Yanick Charles moves one step closer to his academic goal
After not being able to complete his formal education due to an accident that left him paralyzed from the waist down, Yanick Charles is well on his way to realising his academic goal of attending the St Vincent and the Grenadine Community College.
The Chauncey resident, with the assistance of online learning through the STEM Educational Institute platform, will sit Information Technology at the CSEC level at this year’s CXC external examinations.
He will also sit for Office Administration, and Principles of Business to round out his Mathematics and English passes from previous years, which will account for the five required passes to enter the college.
“As they say, disability is not an inability. If you have a goal, you should go after it. Don’t make anything stop you because at the end of the day, it’s your choice, it’s your decision, nothing can stop you. I advise people who are home like me and want to further their education to go back to school, to take the step because it’s always worth it,” Charles told the media this week.
The 24-year-old was a student at the St Martin’s Secondary School a decade ago when he fell from a mango tree and was paralyzed from the waist down.
Attempts were made by the Ministry of Education to continue his education after the accident at the Buccament Bay Secondary School, but these efforts were aborted after Charles developed certain medical complications.
These setbacks have never deterred the young man from achieving his goals and after attending classes, he sat his first CSEC examination in 2016.
He told the media on Wednesday that attending classes physically was not always easy because he would have to take the bus with his wheelchair to get to the classes.
Charles credits the STEM Institute platform for being user friendly and much easier because he was able to attend classes virtually, in the comfort of his own home.
The STEM Educational Institute platform was launched a year ago on May 22, 2020 – a direct result of the $40,000 PRYME grant awarded to Petrus Gumbs, the founder and director of STEM SVG.
“Online learning could generally be seen as the next frontier of the education revolution. Our government, ministry and educators have to harness and manage the full power and advantage that online learning brings with it,” Gumbs said on Wednesday, while speaking to the media at the Curriculum Development Unit.
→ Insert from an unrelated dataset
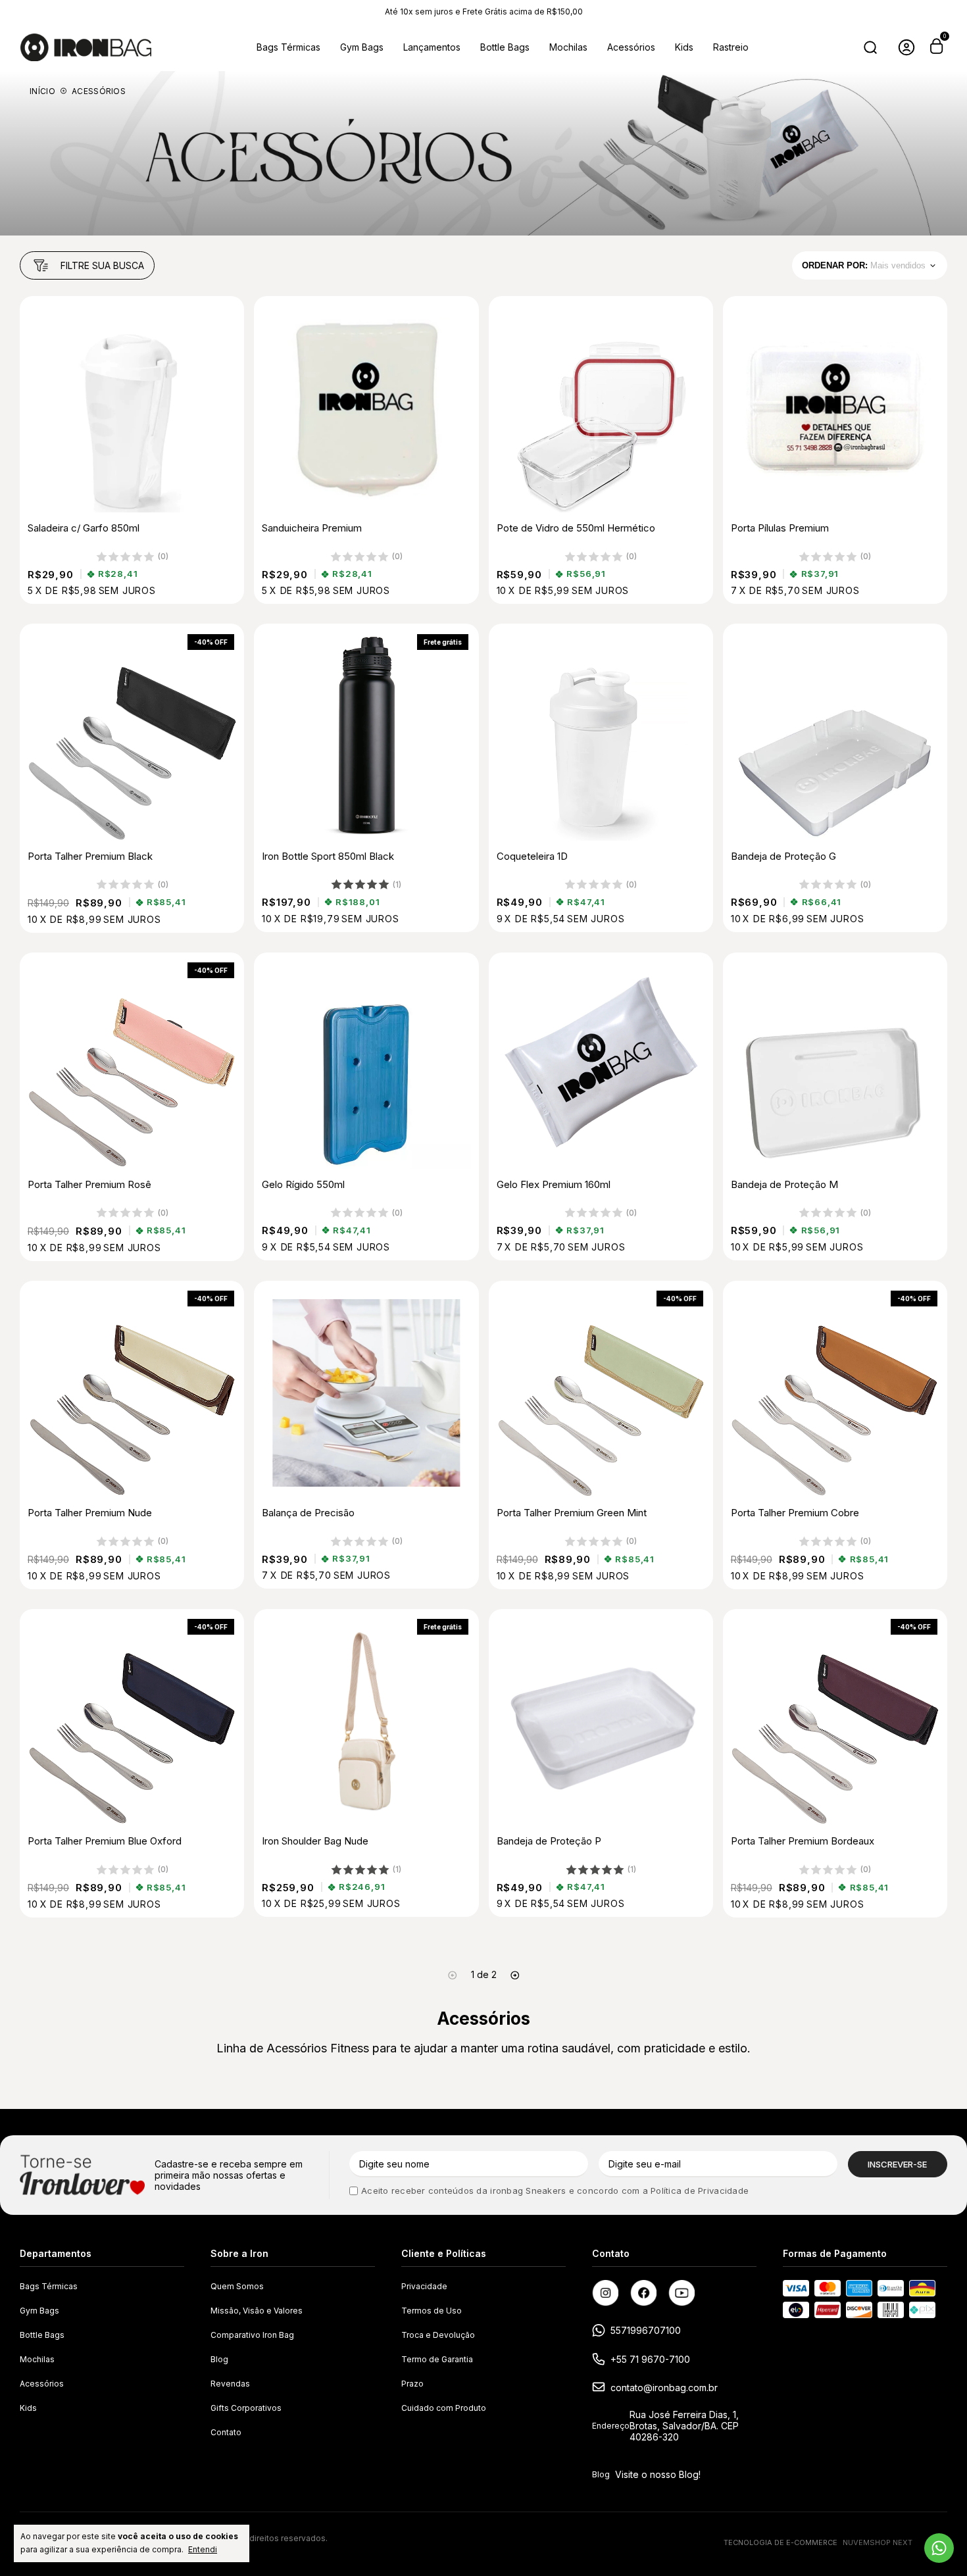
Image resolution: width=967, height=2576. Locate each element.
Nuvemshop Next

He said the COVID19 pandemic, and the volcanic eruption has forced people to accept e-learning.
And while there are some complaints about the method of learning, the advocate for online learning said “it is here to stay, and if the proper infrastructure and tools are in place, it has the potential to launch or make the online platforms, the online aspect of teaching a fruitful one”.
With a total of 25 teachers on the STEM Educational platform, Gumbs has been able to reach students through lessons and home-schooling across the length and breadth of St Vincent and the Grenadines, as well as other students across the region in Trinidad, Barbados and Montserrat.
Charles was a part of the first cohort of students to utilise the online platform, and he is among at least 10 Vincentians using it who will sit CSEC examinations this year. More than 20 CPEA students are also users of the STEM Educational Institute platform.
Gumbs, an Information Technology teacher at the St Martin’s Secondary School, told media practitioners that he personally took responsibility for tutoring Charles since last year.
In that time, they were able to complete all SBA’s and have arrived at the revision stage in preparation for the upcoming external exams.
Aretha Ryan-Charles, Education Officer for Special Education said access is one of the major difficulties faced by persons with disabilities on a daily basis – particularly persons with physical disabilities.
The Education Officer credits online programmes like the STEM Educational Institute for eliminating that issue for persons with disabilities in pursuit of access to education.
She however noted that the platform is not only useful to persons with disabilities, but others who may not necessarily have the time to pursue education in the traditional sense.
Once Yanick passes his three CSEC subjects this year, he intends to apply to the Community College to study Computer Science.